I apologize for the late post, but, ugh, stomach problems. I did eventually manage to eat some toast and drink some tea, and I'm feeling better now, though still delicate. It's a good thing I don't have any pressing obligations today; stomach problems are not always so well timed.
But let's not talk about stomachs anymore. Let's talk about John Barth's The Tidewater Tales, which, as I hinted in a previous post, has a backstory in my life. I first came across this novel when I was about 25 years old, living with Tom in Providence, not yet married but soon to be. I had never heard of it before but read it at his father Michael's suggestion, in a copy that Michael pulled off his own shelf and loaned to me. The novel is full of postmodern trickery, which I found hard going at 25 and not so difficult at 55. Nonetheless, it remains a handful: packed with melodrama, authorial interference, baby worship, nautical lingo, repartee, storytelling, time travel, magical realism, literary criticism, Cold War crime, and nudity. I enjoyed it at both readings, though it has the odd characteristic of feeling both light-weight and tome-like at the same time.
So here's the strange thing: I have read this book exactly twice, and my readings were 30 years apart. At the first reading I was 14 years younger than the main characters: without children, without a long-established partnership, without a vocation but wanting, somehow, in some way, to write. At the second reading I was 16 years older than the main characters: children grown, in the midst of a long marriage, with an established life as a poet.

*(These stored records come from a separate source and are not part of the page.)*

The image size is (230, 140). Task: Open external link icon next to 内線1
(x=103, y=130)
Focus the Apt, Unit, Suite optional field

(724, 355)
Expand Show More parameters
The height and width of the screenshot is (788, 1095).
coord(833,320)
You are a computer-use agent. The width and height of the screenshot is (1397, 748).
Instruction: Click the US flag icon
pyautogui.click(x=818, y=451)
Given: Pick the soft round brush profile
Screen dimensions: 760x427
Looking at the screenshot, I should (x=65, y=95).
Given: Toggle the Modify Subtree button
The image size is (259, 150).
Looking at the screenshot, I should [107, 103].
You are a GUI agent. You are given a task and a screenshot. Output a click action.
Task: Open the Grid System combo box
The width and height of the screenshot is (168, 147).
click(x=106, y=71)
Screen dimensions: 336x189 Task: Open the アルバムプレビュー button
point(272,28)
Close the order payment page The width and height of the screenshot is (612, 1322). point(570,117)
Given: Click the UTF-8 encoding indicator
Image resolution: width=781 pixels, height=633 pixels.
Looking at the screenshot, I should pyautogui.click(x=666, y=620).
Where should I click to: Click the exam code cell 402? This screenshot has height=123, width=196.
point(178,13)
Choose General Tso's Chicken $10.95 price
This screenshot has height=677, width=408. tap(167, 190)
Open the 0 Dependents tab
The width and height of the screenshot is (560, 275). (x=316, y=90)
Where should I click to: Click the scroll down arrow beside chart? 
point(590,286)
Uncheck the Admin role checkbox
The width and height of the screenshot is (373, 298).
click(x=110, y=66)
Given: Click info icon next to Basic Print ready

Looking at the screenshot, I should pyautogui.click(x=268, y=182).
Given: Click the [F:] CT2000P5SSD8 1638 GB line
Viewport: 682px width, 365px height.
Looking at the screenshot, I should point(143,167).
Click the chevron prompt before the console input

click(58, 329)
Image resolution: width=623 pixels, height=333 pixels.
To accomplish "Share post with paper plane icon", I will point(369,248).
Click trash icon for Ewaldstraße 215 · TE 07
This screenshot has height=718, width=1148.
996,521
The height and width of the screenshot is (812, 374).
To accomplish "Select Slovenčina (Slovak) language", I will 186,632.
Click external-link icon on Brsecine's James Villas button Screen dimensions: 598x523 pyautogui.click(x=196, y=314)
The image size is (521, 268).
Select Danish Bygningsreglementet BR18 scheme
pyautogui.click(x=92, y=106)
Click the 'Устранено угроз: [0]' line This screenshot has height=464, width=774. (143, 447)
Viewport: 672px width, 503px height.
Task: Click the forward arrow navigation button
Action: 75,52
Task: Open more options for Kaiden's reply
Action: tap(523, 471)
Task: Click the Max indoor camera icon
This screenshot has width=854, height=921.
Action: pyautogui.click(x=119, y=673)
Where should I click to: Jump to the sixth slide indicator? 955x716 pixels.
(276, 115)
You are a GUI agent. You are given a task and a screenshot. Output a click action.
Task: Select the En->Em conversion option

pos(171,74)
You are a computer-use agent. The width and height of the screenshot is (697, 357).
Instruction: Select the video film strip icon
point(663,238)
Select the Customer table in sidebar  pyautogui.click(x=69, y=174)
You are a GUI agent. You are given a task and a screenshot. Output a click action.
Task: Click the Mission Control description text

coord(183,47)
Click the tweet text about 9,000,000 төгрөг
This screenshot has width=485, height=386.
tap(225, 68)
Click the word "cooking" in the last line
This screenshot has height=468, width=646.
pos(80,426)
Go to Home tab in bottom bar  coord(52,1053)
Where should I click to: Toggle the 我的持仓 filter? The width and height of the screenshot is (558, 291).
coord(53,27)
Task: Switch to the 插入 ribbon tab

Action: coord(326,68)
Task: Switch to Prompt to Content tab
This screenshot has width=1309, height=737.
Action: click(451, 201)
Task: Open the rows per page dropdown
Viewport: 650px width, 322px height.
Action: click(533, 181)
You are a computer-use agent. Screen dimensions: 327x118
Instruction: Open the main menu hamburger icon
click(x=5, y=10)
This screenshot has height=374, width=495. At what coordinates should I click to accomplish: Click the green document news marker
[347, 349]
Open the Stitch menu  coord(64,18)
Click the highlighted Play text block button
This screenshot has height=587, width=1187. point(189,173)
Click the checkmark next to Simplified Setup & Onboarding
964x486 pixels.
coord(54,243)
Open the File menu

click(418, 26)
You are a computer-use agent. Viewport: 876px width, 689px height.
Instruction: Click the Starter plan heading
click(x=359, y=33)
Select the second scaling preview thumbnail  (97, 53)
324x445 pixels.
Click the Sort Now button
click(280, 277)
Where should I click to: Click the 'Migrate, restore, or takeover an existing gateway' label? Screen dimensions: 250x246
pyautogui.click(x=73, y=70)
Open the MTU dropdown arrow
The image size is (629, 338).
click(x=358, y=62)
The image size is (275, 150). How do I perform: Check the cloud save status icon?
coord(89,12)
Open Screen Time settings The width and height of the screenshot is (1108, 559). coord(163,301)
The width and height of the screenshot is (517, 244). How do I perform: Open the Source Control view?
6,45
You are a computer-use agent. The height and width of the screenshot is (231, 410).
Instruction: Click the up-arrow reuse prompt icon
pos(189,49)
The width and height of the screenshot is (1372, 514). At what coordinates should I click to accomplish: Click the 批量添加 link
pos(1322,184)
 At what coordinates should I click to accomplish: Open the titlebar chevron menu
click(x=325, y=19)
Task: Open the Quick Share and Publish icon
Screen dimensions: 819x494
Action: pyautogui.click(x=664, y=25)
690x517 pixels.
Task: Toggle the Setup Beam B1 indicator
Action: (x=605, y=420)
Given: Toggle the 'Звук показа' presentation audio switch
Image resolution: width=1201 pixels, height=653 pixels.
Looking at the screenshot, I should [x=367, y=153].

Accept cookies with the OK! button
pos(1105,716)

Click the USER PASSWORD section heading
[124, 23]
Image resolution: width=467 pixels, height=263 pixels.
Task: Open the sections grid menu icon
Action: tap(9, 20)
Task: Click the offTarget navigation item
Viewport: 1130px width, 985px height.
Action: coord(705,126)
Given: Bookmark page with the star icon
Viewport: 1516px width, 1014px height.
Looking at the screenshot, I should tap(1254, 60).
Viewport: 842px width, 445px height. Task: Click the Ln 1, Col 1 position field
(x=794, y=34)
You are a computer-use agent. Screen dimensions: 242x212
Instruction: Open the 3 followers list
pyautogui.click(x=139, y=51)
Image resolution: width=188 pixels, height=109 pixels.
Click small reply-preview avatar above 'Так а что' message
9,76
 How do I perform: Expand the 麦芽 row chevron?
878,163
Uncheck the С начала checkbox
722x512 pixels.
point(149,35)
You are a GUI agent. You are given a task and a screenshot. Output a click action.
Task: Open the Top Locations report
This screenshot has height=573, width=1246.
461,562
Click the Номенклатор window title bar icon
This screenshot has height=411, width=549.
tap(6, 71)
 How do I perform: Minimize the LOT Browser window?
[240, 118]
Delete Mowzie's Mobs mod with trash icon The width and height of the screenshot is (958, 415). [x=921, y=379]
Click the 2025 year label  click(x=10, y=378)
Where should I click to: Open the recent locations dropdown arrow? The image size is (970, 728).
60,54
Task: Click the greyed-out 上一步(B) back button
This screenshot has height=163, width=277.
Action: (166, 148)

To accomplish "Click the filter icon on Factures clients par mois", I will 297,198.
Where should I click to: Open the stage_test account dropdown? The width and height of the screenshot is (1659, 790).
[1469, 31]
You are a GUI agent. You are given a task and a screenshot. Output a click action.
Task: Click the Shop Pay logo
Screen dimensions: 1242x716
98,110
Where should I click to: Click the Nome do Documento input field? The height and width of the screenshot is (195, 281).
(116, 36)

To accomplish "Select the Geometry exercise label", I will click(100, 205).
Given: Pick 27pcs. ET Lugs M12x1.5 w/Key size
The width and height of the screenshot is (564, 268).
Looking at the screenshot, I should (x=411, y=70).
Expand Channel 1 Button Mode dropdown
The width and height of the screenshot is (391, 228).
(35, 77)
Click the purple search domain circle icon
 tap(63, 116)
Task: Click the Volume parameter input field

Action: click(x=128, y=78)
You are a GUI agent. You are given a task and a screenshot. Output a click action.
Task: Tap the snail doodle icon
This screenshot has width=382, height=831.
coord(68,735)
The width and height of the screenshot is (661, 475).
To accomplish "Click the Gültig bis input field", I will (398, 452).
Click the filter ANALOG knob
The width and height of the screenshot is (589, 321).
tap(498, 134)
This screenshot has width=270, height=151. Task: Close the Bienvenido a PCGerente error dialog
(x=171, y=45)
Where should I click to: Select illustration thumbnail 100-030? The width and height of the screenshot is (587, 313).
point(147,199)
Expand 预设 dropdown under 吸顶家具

The book itself is focused on two main anxieties: (1) that fraught moment in a couple's first pregnancy, in their last days of being a pair, as they sit on the cusp of becoming an entirely new familial entity, and (2) writer's block. At my first reading I was beginning to want children but only in the vaguest sort of way. In any case, the couple in the novel seemed impossibly old. Why would they be having children at such a late date? Still, I knew something about writer's block: at least an infant's version of it, when a would-be writer has no stamina and no material and no craft knowledge, just a facility with words and a lot of pent-up feelings and a whirlpool sense of dread and need. At my second reading I was stumbling backward, family-wise: the moment when the familial flurry retreats back to pair-hood, and one has to relearn the simple calculations of I see you; you see me. Imagine being 39 again, with a 10-year-old and a 7-year-old! But writer's block: today my entire conception of what that means has transformed. These days I hardly understand it as a proposition: even when I'm not writing, I'm consciously/unconsciously taking notes, stowing away material, experimenting, re-seeing. Being a poet is being me.
So in a way this book has worked as a peculiar sort of frame for my life as a mother/wife/lover/friend and for my life as a poet. It's odd, because Barth is not at all the sort of writer I'm naturally drawn to. In fact, I don't think I've ever read anything else he's written. But for some reason The Tidewater Tales has turned out to tell a little of my story too.
1 comment:
Apology? For yesterday's? Bah--I'll be scrutinizing the screen now during old movies for Ms. Birt. As for today's, it is very fine, and an inspiration/comfort. Thank you.